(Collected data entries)
• • • • •

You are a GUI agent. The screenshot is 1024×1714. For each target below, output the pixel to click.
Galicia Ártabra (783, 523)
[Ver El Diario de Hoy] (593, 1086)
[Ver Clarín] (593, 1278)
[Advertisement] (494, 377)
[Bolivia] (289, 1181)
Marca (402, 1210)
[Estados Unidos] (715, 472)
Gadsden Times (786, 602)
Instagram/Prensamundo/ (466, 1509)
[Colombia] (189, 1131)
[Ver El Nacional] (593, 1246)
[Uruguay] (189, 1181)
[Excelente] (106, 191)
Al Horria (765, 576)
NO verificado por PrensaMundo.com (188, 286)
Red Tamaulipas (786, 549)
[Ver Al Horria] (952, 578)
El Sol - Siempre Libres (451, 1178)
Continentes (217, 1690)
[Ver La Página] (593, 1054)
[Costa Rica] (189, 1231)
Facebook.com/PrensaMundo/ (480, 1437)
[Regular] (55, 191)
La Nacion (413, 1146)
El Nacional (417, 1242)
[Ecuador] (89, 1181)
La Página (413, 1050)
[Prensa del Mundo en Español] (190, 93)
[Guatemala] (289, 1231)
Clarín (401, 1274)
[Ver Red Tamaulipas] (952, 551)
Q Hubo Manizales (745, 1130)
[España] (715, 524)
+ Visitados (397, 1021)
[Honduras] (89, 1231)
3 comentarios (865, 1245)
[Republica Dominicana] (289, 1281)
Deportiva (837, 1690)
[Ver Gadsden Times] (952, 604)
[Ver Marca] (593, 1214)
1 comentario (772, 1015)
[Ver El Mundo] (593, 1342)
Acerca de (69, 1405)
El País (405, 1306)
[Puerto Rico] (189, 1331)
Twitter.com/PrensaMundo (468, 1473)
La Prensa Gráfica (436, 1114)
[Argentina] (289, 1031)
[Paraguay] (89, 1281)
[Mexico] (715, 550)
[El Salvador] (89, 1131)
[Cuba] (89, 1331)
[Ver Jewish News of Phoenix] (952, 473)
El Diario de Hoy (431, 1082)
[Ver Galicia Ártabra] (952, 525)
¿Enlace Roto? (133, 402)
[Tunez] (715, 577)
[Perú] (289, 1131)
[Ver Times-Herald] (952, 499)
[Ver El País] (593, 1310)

• • • • •

→ PROBLEM DETAILS
From the entries above, return exactly the line containing "[Ver El Nacional] (593, 1246)", the line containing "Continentes (217, 1690)", and all lines between, and nothing else.

→ SOLUTION
[Ver El Nacional] (593, 1246)
[Uruguay] (189, 1181)
[Excelente] (106, 191)
Al Horria (765, 576)
NO verificado por PrensaMundo.com (188, 286)
Red Tamaulipas (786, 549)
[Ver Al Horria] (952, 578)
El Sol - Siempre Libres (451, 1178)
Continentes (217, 1690)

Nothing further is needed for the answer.